畢竟只不過是一個見不得光的情婦,就算是很討king的喜歡,又能夠怎麼樣,在正室的面前,她不依舊什麼都不是。
“生下了元韶妤以後,她去美國找了king。第二年king的妻子病逝!”很顯然對於耿辰這種的滿不在乎,席祈殊則表現的專業了太多。
說到正室病逝的時候,席祈殊下意識的看了一眼耿辰,努力的縮了縮自己的身體,並沒有說話。
“三個月前,king出海遊玩生死不明!那個女人在一個元老的支持下成功的接管了king的大半部分勢力。雖然說她沒有king的那種經濟頭腦,但是作爲一個女人她可以做到現在這種地步,已經實屬不易了。”等席祈殊說完這部分的時候,耿辰的醉的已經是吃驚的合不上嘴。
她怎麼也想不到,只不過是一個情婦,竟然可以厲害到這種地步。king的勢力接管了大半的她,確實是一個不容小覷的對手。
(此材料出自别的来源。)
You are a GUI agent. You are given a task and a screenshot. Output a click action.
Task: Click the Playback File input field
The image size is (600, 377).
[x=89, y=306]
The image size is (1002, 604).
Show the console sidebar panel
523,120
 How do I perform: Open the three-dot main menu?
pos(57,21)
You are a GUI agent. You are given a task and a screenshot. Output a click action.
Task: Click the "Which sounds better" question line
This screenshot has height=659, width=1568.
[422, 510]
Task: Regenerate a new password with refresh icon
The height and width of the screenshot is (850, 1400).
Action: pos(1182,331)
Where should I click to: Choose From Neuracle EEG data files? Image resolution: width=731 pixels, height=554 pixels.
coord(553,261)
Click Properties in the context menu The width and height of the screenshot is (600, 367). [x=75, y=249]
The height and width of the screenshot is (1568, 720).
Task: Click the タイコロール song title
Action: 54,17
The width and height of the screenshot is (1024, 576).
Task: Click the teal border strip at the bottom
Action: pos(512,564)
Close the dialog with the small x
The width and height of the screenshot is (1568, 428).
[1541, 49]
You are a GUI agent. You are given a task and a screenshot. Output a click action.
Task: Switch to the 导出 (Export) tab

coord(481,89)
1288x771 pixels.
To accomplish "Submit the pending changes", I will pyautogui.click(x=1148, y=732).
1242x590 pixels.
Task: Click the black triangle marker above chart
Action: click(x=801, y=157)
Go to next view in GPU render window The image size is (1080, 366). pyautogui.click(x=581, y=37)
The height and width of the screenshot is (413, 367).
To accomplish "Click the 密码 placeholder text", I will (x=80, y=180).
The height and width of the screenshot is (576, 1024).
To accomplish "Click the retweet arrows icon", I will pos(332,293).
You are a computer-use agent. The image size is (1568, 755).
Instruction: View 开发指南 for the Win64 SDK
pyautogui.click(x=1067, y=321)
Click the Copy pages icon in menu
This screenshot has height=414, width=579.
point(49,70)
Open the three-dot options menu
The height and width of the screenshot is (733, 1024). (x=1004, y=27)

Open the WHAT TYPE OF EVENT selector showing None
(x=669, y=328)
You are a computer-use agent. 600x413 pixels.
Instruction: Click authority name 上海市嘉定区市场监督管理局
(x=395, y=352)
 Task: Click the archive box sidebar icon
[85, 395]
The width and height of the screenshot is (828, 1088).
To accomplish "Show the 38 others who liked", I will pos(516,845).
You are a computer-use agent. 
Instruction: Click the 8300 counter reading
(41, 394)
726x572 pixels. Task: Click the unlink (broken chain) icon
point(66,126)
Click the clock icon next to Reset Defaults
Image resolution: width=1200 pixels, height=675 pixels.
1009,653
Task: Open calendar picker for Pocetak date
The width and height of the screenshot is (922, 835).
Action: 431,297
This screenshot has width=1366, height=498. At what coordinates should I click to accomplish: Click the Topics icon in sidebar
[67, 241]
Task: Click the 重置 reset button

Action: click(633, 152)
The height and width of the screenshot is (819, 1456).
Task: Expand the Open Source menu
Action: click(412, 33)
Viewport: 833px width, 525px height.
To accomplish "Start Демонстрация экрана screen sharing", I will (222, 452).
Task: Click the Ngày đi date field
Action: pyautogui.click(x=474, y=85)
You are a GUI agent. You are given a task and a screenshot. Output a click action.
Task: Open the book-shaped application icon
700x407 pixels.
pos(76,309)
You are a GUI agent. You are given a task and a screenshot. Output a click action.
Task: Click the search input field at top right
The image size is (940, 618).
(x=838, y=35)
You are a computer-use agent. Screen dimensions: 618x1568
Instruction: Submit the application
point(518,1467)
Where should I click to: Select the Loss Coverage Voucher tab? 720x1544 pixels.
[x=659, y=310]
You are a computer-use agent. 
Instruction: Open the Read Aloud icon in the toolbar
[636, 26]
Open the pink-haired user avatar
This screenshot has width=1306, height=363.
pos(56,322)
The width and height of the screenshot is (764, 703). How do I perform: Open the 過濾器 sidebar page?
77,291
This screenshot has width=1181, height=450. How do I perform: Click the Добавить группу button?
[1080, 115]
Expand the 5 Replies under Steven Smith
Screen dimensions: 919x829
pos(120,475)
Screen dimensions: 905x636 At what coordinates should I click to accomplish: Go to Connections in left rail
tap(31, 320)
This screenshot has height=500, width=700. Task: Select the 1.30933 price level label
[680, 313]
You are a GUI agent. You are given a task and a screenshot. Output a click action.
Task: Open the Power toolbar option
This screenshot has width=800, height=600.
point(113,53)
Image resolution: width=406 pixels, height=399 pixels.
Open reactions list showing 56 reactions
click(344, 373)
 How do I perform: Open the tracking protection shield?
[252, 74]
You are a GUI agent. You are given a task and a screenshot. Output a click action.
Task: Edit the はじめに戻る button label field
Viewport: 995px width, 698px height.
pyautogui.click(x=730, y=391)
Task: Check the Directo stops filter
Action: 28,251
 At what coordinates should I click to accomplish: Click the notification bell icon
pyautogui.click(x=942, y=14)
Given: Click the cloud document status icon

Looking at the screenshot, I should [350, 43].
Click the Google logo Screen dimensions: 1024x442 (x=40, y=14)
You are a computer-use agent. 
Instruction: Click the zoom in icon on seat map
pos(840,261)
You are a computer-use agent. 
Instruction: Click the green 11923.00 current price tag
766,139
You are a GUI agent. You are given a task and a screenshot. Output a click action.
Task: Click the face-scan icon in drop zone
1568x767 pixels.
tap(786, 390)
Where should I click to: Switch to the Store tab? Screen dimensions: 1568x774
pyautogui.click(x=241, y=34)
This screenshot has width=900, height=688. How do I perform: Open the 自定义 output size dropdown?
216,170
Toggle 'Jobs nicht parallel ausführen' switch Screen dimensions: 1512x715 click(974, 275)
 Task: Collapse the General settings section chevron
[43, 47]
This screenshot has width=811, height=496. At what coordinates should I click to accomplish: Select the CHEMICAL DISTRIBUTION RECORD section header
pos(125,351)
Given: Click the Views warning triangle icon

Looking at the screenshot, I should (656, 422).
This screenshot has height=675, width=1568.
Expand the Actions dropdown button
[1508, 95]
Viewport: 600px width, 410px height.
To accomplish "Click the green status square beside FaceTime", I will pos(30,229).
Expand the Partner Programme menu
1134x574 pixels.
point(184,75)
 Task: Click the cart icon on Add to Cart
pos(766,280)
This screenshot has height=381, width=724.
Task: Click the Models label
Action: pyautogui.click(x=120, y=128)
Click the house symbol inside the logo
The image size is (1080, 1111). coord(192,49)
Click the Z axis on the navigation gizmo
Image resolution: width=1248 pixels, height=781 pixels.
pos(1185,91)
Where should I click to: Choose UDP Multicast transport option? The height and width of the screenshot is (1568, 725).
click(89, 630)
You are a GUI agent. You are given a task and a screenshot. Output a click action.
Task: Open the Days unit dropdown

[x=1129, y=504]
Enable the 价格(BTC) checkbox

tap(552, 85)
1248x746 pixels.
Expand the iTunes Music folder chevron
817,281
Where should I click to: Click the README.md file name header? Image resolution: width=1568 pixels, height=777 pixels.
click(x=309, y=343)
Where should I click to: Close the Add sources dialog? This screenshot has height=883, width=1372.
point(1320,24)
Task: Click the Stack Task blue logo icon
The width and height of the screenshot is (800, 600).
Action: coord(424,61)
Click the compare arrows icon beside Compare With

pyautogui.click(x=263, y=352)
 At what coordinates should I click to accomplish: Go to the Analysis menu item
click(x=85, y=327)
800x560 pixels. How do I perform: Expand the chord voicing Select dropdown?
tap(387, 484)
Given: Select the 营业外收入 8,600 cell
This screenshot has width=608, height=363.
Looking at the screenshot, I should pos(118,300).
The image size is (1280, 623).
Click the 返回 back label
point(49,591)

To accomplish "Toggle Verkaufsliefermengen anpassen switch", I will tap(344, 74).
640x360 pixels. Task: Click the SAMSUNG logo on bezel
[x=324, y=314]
“三天前,她回到了元家,想要認回自己的女兒,並且表現出了想要和元老爺結婚的意圖。元家人並沒有迴應!”說到這裡的時候,席祈殊的語氣幾乎可以用沉重來形容了。
耿辰也是吃驚的張大了眼睛,元家人並沒有迴應,那不是就說很有可能元家人也會同意這個荒唐行爲了!
“可是,可是元老爺他不是有妻子嗎?還是元韶華的母親?”後面的話,耿辰沒有再說了。
恐怕不需要席祈殊反駁,他自己就已經感覺到了搞笑。
結婚了那又怎麼樣,又妻子了哪有能夠怎麼樣,依舊可以離婚,可以有小三。
雖然說正室已經爲他生育了一個女兒,但是也只不過是一個女兒而已。
“你說,元老爺會娶那個女人嗎?”想明白這一切以後,耿辰整個人都癱軟了下來,如果說真的就像他們猜想的那樣。
恐怕事情就沒有自己想的那麼簡單了,而元家也不是那個自己可以任意揉捏的糰子了。
“不一定,等會元韶華會過來你問她!”就算是現在這種情況了席祈殊依舊錶現的格外淡定,因爲他知道現在這種情況,就算是你再怎麼激動和迫切也是不能夠改變現實的,所以還不如安靜的坐在這裡。
或許還能夠在這樣的安靜中想到什麼可以對抗的辦法,當然也許什麼都找不到。
透過薄薄的玻璃門可以看到,帝盟和他的伴侶坐在沙發上親密的咬着耳朵,或許他們根本就不在乎這一場交易。